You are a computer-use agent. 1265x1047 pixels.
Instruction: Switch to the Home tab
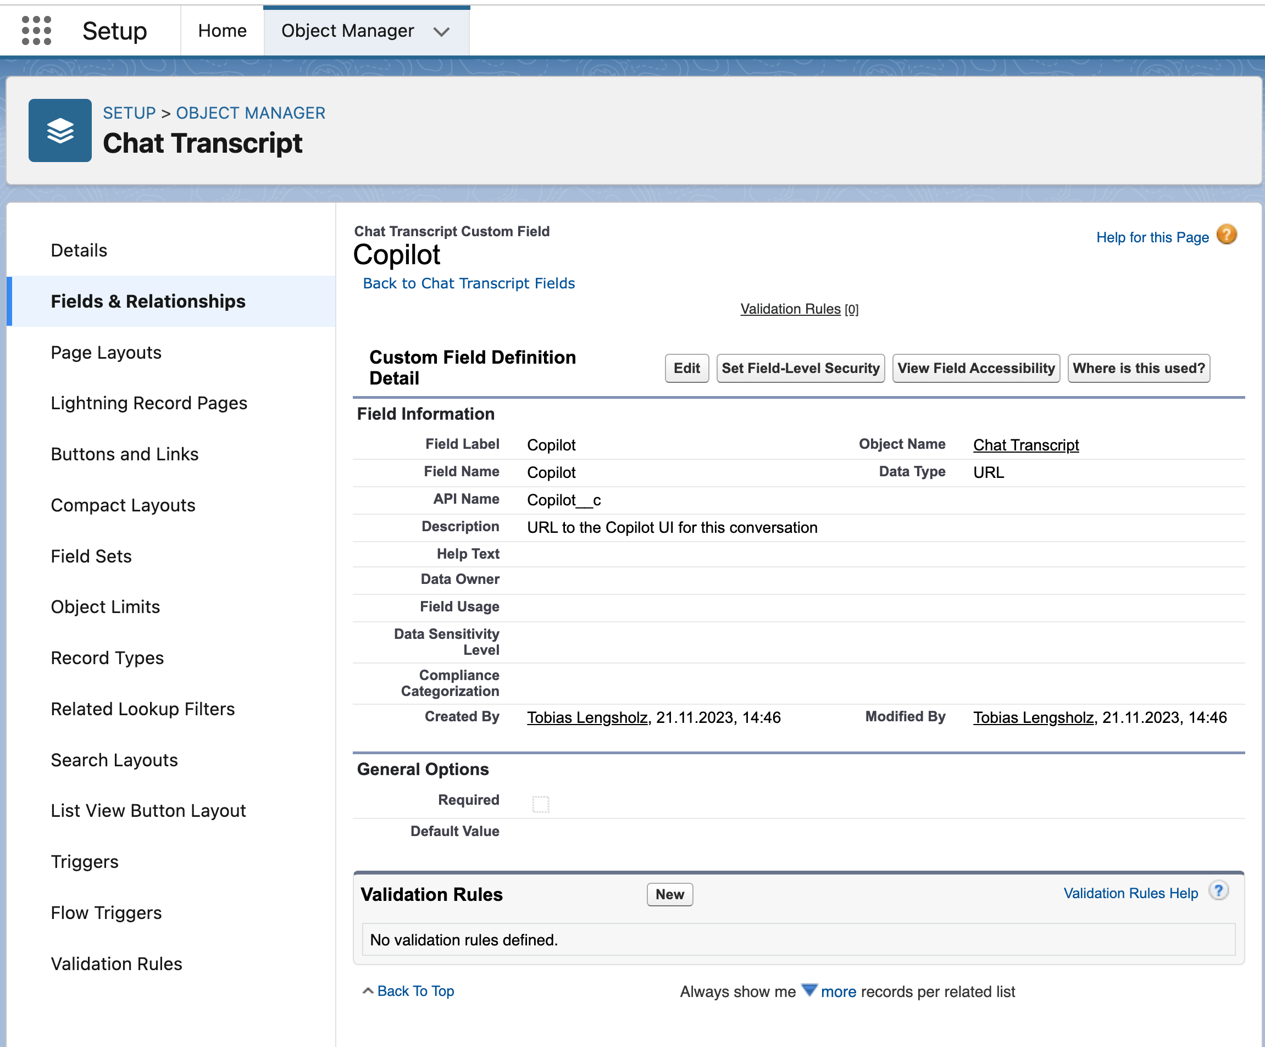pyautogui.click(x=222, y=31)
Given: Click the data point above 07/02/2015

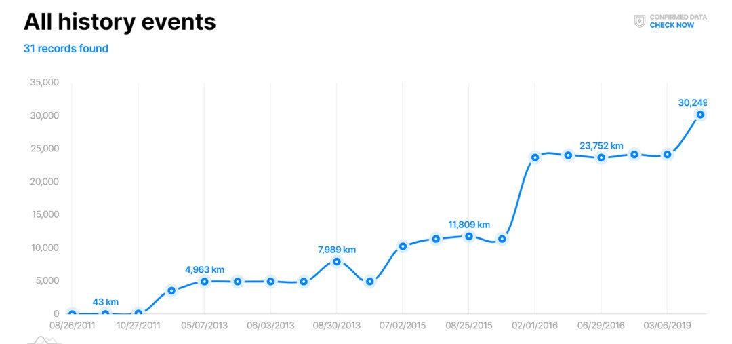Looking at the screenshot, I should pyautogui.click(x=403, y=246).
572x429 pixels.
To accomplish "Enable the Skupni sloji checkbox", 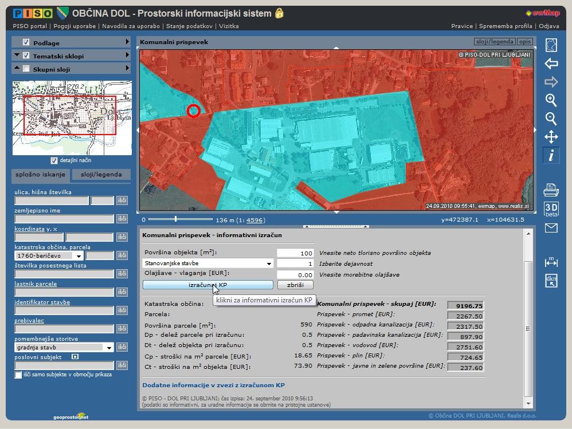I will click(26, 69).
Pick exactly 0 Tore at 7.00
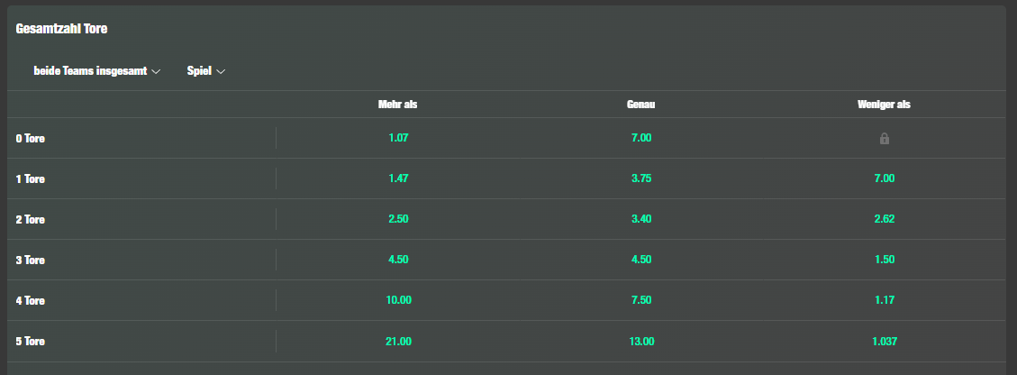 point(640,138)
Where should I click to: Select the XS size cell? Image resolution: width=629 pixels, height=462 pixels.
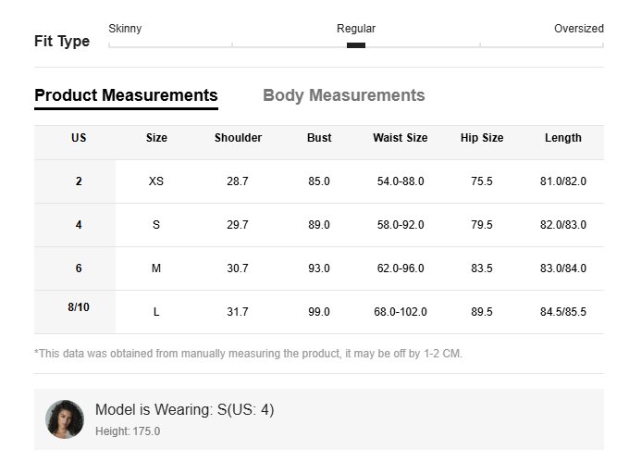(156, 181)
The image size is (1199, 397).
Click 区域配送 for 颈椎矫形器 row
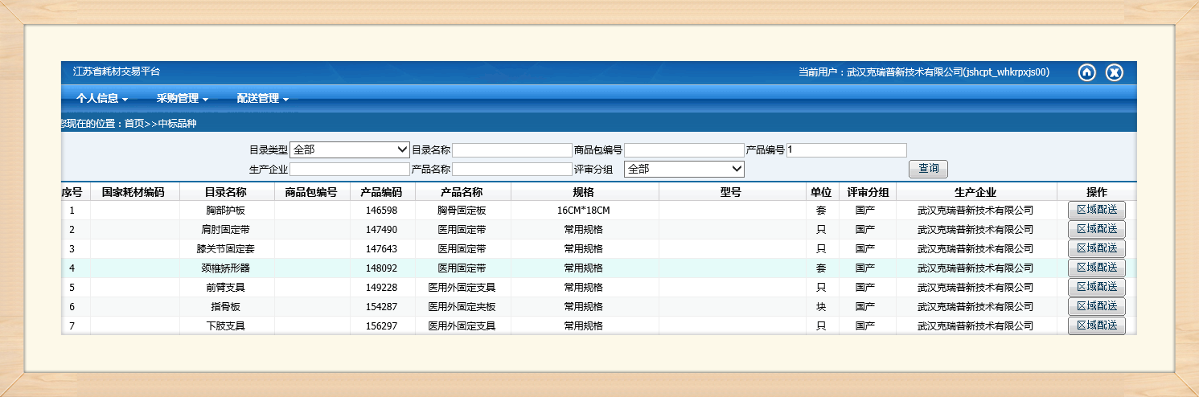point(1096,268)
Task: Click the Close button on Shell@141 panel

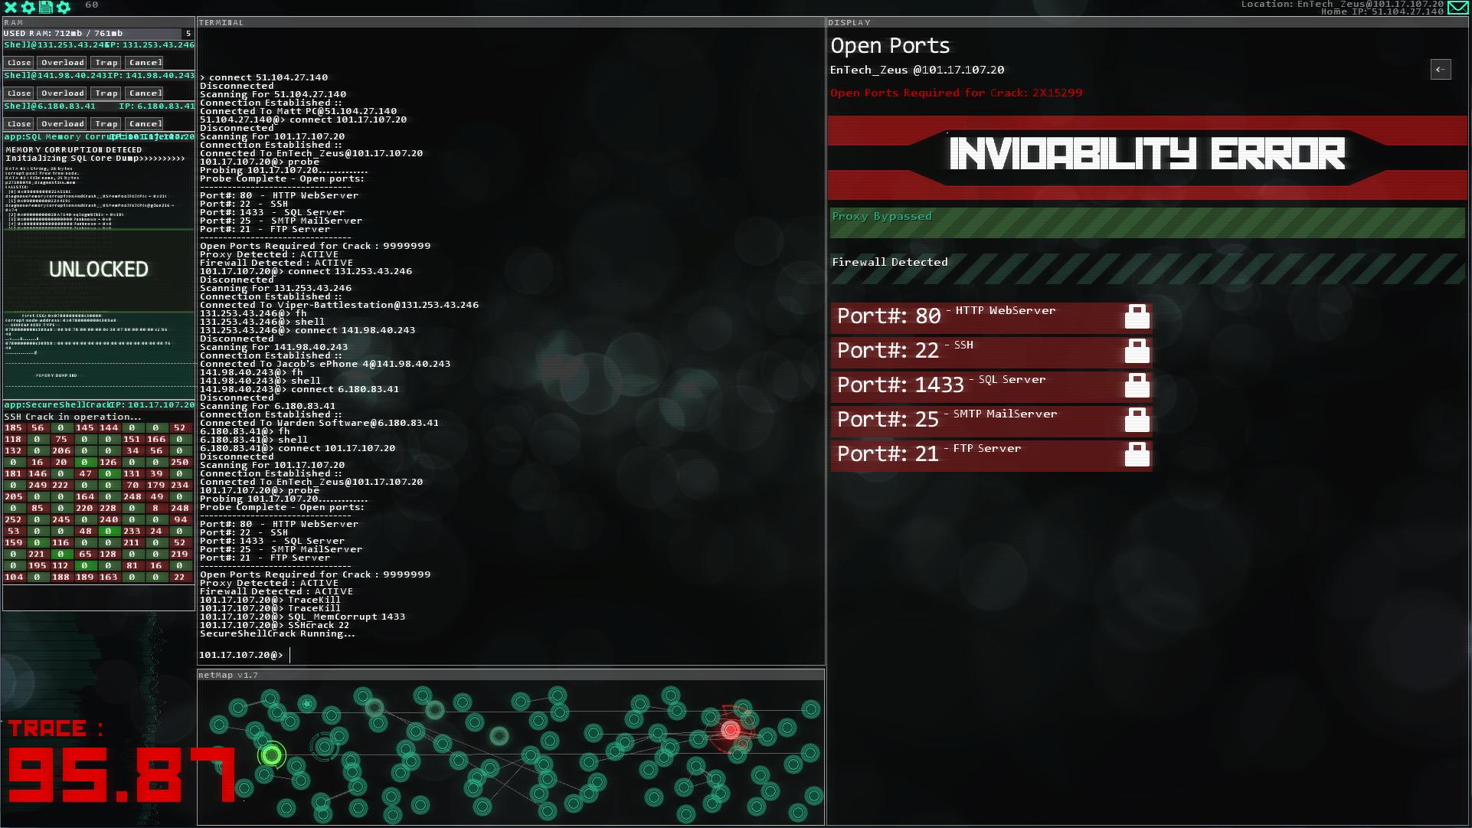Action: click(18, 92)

○ ○ ○ ○

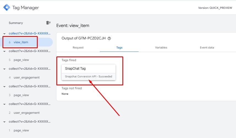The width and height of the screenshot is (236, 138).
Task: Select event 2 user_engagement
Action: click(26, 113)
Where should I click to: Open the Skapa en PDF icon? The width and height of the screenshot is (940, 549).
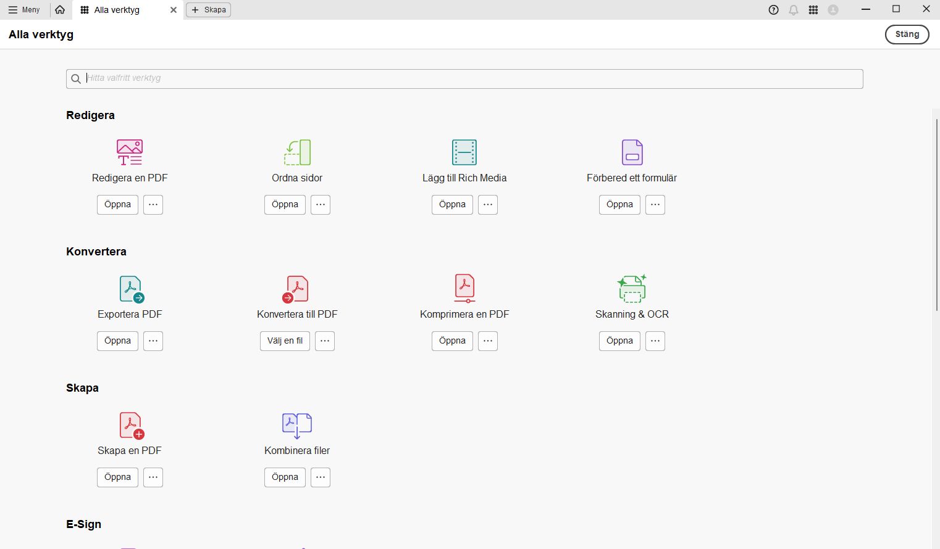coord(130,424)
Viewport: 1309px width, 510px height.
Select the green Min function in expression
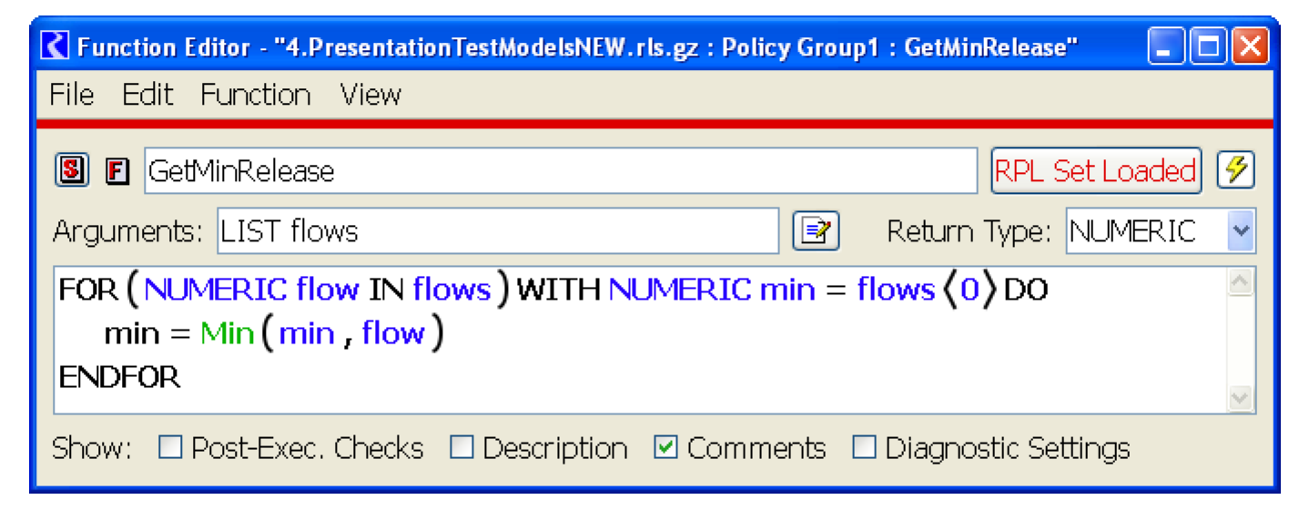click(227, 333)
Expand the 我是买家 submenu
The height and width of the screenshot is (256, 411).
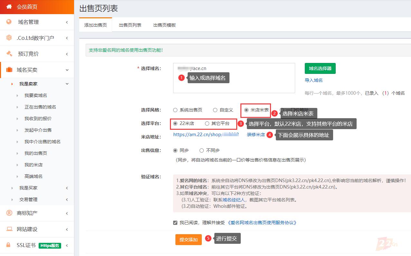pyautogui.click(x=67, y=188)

○ ○ ○ ○

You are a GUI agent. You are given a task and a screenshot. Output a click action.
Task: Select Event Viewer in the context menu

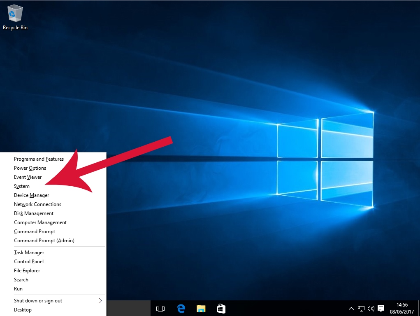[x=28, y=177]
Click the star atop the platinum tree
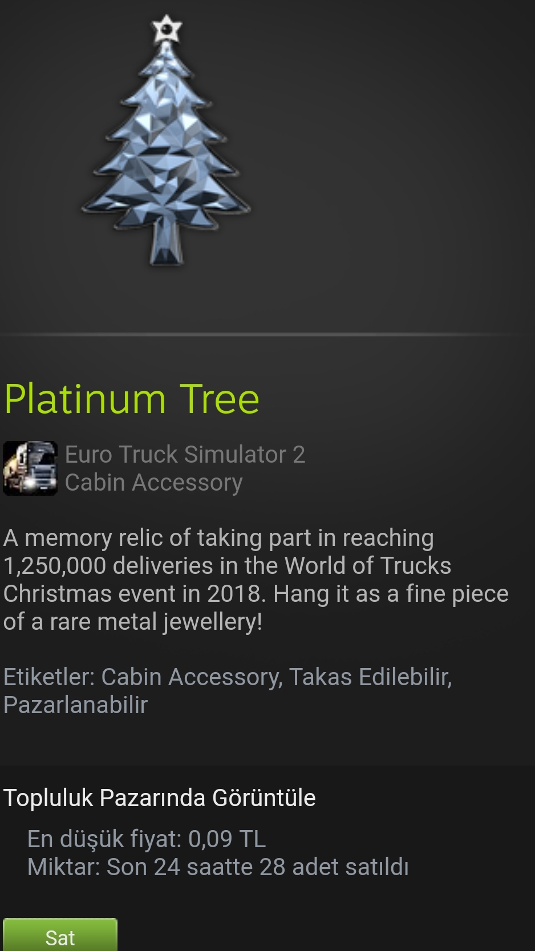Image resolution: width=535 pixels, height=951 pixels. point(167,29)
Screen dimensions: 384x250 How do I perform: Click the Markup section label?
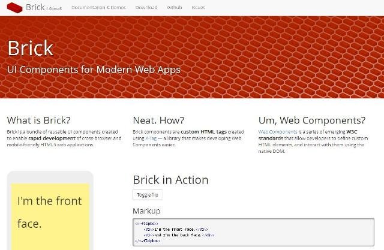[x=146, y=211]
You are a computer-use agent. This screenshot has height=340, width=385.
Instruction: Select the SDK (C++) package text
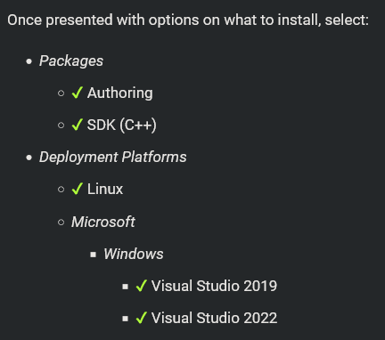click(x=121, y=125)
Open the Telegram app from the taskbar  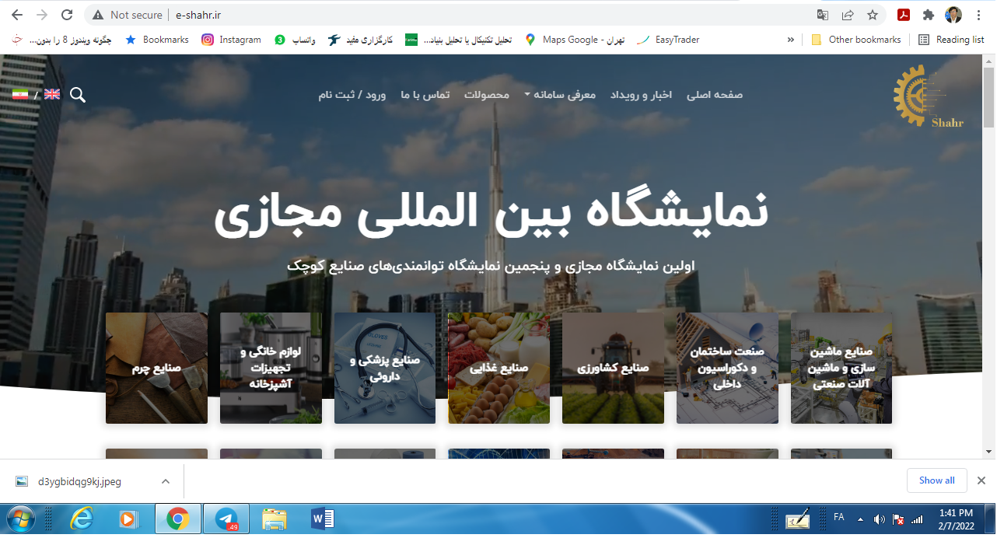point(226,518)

○ ○ ○ ○

** OBJETIVO **
Quais linhas acima contêm a palavra "Where", com diferença entre maiúsculas e minúsculas? Identifique-as e copie cada uma.

** RESPOSTA COMPLETA **
Where should I click to: Select the XS size cell? Image resolution: width=629 pixels, height=462 pixels.
Where should I click to: Open the Skapa en PDF icon? The width and height of the screenshot is (940, 549).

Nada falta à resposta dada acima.